= TASKS FOR THIS EXERCISE =
A: In the blog post about the senior center, write out the passage starting with "Being in this" and going on through "old, smiling faces.", switching "yoga" to "tai chi".
B: Pick up the blog post about the senior center after its last sentence and keep writing it.

━━━━━ EXCERPT ━━━━━

Thursday, January 27, 2011

Extra Credit for Semester

Luckily for me, my mother happens to work in a senior center, where she does multiple jobs such as conference calls, coordinating activities, being a chaperone on multiple field trips, etc. I usually go to my moms job at least once a week and I have also interned there last year. I know most of the seniors there either personally or through my mother. Now knowing the atmosphere of this particular senior center and having to connect it to the Illness and Dying unit, it comes as a challenge because this senior center is actually the opposite of what you'd expect a senior center to be.

Being in this place with a bunch of retired seniors, you would think from no previous experience that being in there would be nothing more than depressing, but that's not the case at all. In fact, the majority of the seniors in this venter just so happen to be legit happy people. This center provides multiple activities for the seniors to take part in. There's yoga, arts and crafts, movie days, various games, among many other things. SO it's no surprise to me that as I walk through this center, I see nothing but old, smiling faces.

━━━━━ RECORD SET ━━━━━

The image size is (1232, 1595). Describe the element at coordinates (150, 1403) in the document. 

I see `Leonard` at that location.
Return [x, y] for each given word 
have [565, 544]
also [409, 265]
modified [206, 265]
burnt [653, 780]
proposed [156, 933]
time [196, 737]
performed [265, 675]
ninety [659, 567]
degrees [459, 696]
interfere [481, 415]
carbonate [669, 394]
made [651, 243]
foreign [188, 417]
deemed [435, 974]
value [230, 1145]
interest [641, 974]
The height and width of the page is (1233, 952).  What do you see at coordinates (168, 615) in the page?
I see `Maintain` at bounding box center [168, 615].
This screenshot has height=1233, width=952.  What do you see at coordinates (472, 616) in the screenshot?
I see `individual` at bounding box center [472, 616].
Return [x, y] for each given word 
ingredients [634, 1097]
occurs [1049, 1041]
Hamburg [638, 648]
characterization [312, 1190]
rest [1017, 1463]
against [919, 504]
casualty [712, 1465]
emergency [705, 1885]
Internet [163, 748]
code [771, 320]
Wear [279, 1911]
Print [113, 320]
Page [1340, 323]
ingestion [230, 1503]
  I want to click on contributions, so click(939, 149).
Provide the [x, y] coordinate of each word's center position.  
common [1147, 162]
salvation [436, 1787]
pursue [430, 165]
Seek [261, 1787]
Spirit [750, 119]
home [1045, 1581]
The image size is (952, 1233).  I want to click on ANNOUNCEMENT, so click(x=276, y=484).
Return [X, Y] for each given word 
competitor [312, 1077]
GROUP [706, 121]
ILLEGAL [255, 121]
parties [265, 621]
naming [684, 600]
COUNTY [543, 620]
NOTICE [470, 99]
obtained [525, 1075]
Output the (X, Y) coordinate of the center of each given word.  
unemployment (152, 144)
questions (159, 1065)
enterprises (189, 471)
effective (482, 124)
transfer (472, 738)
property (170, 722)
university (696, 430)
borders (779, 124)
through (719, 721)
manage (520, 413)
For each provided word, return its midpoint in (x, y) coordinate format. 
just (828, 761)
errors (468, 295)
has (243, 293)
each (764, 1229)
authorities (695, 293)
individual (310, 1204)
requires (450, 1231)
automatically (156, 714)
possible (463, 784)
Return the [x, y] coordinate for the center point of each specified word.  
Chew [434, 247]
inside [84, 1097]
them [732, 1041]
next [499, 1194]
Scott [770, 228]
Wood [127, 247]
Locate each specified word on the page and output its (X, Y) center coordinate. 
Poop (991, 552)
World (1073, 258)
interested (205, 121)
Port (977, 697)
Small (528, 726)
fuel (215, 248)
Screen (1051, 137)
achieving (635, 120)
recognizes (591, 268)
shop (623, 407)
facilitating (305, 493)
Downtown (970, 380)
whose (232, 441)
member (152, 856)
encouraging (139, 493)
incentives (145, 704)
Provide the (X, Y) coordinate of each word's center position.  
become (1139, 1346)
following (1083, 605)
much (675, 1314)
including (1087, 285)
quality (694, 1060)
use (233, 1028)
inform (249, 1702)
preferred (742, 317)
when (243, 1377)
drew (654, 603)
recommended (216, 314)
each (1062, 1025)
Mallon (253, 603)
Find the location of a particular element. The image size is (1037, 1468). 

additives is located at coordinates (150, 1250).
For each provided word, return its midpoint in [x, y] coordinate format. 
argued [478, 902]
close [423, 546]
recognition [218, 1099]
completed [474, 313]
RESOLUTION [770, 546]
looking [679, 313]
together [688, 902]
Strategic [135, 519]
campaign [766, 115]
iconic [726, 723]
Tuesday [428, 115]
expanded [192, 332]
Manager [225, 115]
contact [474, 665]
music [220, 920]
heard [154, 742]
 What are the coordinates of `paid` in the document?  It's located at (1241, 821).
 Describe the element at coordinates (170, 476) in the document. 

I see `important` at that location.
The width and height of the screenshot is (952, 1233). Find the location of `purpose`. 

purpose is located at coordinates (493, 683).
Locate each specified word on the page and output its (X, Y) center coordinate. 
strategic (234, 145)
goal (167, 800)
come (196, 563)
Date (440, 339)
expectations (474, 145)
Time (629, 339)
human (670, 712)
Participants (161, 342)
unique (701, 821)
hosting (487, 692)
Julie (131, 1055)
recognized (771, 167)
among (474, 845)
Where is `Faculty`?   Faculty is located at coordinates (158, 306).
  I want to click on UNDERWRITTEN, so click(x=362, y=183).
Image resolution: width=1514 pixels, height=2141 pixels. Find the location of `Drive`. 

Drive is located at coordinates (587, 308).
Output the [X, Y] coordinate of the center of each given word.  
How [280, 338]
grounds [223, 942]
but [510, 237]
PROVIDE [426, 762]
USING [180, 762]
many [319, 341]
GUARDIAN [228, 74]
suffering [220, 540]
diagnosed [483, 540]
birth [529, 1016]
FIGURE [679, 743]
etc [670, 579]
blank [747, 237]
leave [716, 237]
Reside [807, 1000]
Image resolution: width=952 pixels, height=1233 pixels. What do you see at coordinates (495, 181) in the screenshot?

━━━━━

= ANSWERS GIVEN =
A:
Being in this place with a bunch of retired seniors, you would think from no previous experience that being in there would be nothing more than depressing, but that's not the case at all. In fact, the majority of the seniors in this venter just so happen to be legit happy people. This center provides multiple activities for the seniors to take part in. There's tai chi, arts and crafts, movie days, various games, among many other things. SO it's no surprise to me that as I walk through this center, I see nothing but old, smiling faces.

B:
The Illness and Dying unit had us explore what goes through a typical human mind and life when Illness and Death is forced into our lives. How does it change us emotionally, physically, mentally? What can we do to stop these negative things from happening? Do we fear Illness? Death? For me to go into this senior center, especially after going through this unit, I would think that with my new mindset, I would really see past these elders and see their actual sadness deep down inside. But honestly, I saw none whatsoever.

Then I got to thinking, sadness and sorrow doesn't have to be the only way to deal with Ilness, Dying or both for that matter. In fact, duing the unit we read a book that relates to these topics called "Tuesdays with Morrie". Of the many lessons I got out of this book, there's a quote that really grabbed me that I believe ALL people should live by. This quote makes me understand why these seniors are not sad and depressed about Dying, but are actually the complete opposite. The quote is " If you learn how to Die, you learn how to Live". This quote really did get my attention. It made me realize that fearing death takes so much negative energy and time that it can actually steal away quality time you have in your life. It made me relaize why these seniors are happy and are enjoying their lives without even giving too much serious thought to Illness and Dying. What these seniors and what that quote has proved to me even further, is that we all need to just live our lives and take on Illness and Dying full on IF it comes, God forbidding.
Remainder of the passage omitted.